- [TEXT]
________________________________________
The following comes from a March 17 LA Times article by Louis Sahugan:

When archaeologist Ruben Mendoza was a boy, his father was prone to fiery outbursts in the family’s mobile home on the tough west side of Fresno. One of the biggest targets of his anger, Mendoza remembers, was the Catholic Church and its California missions.

 

“Over and over, he claimed Catholic missions were cancers that Spain brought to the New World,” Mendoza said.

 

Mendoza, who is of Yaqui Indian and Mexican American heritage, was shaped by his father’s hatred.

 

“I became obsessed with ‘pure’ ancient Indian cultures,” he recalled.

 

When his fourth-grade class built models of the historic missions, he asked his teacher if he could do something else — and got special permission to build a dinosaur instead.

 

Mendoza, one of the founding faculty members at Cal State Monterey Bay, grew up believing that the controversial founder of the missions, Franciscan friar Junipero Serra, now on a track for sainthood, was an imperious theologian who imposed a slave system that destroyed the Indians’ way of life.

 

A new perception began to take hold in 1993, when he was invited by the Mexican government to excavate a 16th century convent in Puebla.

 

“It was a transformative experience,” he recalled. “We uncovered evidence of an incredibly diverse mass of humanity” — Spanish colonial foundations, pre-Columbian floors and figurines, and Aztec ceramics.

 

“I realized that I would never fully understand the arc of history in such places if I exclude their Spanish cultural dynamics,” he said.

 

Since then, “archaeology has been a high-wire act for me,” he said. “Skeptics believe I’ve been compromised by some personal desire to honor my ancestors — all of them. When I don’t go along with the idea that the missions were concentration camps and that the Spanish brutalized every Indian they encountered, I’m seen as an adversary.”
________________________________________
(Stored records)

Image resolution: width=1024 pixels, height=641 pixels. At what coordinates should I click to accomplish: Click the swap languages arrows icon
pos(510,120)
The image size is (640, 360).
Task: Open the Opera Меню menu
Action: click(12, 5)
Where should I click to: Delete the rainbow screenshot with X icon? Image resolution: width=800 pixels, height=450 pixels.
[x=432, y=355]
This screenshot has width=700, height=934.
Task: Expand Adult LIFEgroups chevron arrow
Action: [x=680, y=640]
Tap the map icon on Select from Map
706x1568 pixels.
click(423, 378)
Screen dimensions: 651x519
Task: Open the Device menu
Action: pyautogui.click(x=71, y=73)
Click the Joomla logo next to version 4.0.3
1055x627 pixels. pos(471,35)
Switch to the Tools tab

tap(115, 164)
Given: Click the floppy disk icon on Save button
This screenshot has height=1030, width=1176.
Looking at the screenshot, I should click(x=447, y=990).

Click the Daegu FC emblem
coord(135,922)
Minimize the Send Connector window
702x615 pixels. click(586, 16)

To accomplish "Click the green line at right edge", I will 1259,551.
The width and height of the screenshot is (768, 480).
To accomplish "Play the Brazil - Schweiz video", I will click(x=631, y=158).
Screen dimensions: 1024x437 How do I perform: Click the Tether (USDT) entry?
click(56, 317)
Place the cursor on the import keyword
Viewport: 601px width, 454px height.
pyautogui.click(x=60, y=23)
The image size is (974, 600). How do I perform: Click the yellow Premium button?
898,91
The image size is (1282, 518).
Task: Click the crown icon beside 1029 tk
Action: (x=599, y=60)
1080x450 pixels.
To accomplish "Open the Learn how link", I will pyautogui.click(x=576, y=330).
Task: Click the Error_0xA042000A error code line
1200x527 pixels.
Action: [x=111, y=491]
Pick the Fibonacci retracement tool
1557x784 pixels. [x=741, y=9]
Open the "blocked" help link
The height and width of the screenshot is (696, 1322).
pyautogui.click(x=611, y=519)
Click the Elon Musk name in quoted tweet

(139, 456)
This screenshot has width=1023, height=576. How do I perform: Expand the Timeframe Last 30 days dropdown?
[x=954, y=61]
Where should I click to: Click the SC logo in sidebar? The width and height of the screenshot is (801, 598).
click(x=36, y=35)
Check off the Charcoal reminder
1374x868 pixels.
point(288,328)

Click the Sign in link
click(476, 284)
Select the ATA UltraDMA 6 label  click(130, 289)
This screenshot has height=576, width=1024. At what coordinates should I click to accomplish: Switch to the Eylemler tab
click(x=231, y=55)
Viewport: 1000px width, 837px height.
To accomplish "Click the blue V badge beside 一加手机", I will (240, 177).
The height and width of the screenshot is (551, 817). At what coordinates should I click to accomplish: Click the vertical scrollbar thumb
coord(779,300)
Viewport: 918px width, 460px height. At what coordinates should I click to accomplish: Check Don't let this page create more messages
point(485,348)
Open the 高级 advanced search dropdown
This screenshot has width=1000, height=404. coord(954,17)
________________________________________
- [TASKS FOR THIS EXERCISE]
a – Give again, word for word, the part of the Mendoza article that opens with the words containing "The following comes" and closes with "his father’s hatred.".
b – Answer these questions from the Mendoza article:
(i) What did Mendoza get permission to build in place of a mission model in fourth grade?
(ii) At which university is Mendoza one of the founding faculty members?
(iii) In what year did the Mexican government invite him to excavate a convent?

- [RESULTS]
a –
The following comes from a March 17 LA Times article by Louis Sahugan:

When archaeologist Ruben Mendoza was a boy, his father was prone to fiery outbursts in the family’s mobile home on the tough west side of Fresno. One of the biggest targets of his anger, Mendoza remembers, was the Catholic Church and its California missions.

 

“Over and over, he claimed Catholic missions were cancers that Spain brought to the New World,” Mendoza said.

 

Mendoza, who is of Yaqui Indian and Mexican American heritage, was shaped by his father’s hatred.

b –
(i) A dinosaur
(ii) Cal State Monterey Bay
(iii) 1993